L’« Ygraine » - du nom de la mère du roi Arthur- a attiré mon
attention par le grand mât arrimé à l’horizontale sur la superstructure. Un filet
de câbles le retient, comme pour l’empêcher de se dresser soudain en attente de
voilure. « Quinze mètres de
haut » précise George. Capable d’aborder les océans, il s’adapte ainsi
à la navigation intérieure. Seul l’arrondi de la coque complique ses passages
dans les écluses.
George a tout d’un vieux loup de mer, la carrure, l’allure, même le
caractère de celui qui en a vu des choses de par le monde. Pourtant, il est
clair : « Je ne suis pas un
vrai navigateur à voile. Un vrai n’utiliserait jamais le moteur, alors que
nous, face à un calme plat…. »
Ils sont à quai depuis quinze jours, en partie parce qu’ils attendent
une cale sèche près de leur village de Melton dans l’est de l’Angleterre. Ann
Bee avait gardé un bon souvenir d’un passage précédent ici. Ils apprécient
l’escale de Soissons, de petites choses telles le wi-fi gratuit à l’office de
tourisme. Le français ? Selon George, Ann le parle mieux dans la cabine du
bateau qu’à terre.
Depuis trois ans ils voyagent l’été, puis rentrent chez eux en laissant
le voilier à Nevers. Ann admet préférer la navigation intérieure, alors que George
aime voguer en mer. Avant les canaux, ils avaient donc fait deux trajets par le
rail d’Ouessant et le golfe de Gascogne, jusqu’à la Méditerranée.

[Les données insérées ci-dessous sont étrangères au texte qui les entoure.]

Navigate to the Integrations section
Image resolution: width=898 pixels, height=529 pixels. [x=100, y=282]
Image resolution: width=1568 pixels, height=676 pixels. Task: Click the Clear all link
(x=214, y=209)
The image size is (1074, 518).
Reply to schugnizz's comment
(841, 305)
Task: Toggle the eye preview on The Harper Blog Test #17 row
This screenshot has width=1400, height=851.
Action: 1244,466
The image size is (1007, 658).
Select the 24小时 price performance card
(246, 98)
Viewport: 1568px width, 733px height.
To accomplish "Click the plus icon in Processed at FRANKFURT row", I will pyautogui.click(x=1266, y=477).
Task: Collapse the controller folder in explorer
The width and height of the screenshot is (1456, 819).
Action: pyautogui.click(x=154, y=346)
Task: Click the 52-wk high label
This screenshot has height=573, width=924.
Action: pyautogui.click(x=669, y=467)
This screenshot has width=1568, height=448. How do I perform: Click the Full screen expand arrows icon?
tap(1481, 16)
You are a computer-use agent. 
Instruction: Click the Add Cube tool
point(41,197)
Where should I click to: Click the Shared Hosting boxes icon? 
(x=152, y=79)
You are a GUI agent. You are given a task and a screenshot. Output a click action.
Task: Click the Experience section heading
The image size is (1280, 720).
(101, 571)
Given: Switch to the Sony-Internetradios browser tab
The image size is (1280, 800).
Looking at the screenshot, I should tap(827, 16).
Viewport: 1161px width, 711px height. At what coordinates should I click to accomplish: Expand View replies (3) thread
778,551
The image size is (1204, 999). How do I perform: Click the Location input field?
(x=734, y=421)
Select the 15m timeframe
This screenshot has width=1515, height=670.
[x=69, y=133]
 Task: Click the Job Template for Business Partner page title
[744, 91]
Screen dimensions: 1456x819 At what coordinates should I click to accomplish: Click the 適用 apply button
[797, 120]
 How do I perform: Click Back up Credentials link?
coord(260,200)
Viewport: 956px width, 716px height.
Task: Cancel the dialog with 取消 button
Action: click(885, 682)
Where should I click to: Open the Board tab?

Avant la retraite, George avait conduit des engins de terrassement, et Ann
avait été infirmière d’abord dans un hôpital psychiatrique, puis avec un
vétérinaire. « Ah, j’ai aimé soigner
les animaux ! » Par bonheur, George avait appris à naviguer à son
école, sur un baleinier. « A douze
ans, j’ai même dit à mon père qu’un jour je ferais le tour du monde. »
Peut-être parce qu’ils ne restent nulle part, les navigateurs aiment se
rencontrer entre eux. George et Ann me donnent des nouvelles d’autres navigateurs
qui ont été en leur temps « visiteurs de l’été » dans l’Union.
Ils aiment la France, y trouvant une qualité de vie perdue ailleurs. « Venir ici c’est comme retourner
trente ans en arrière » disent-ils avec délice.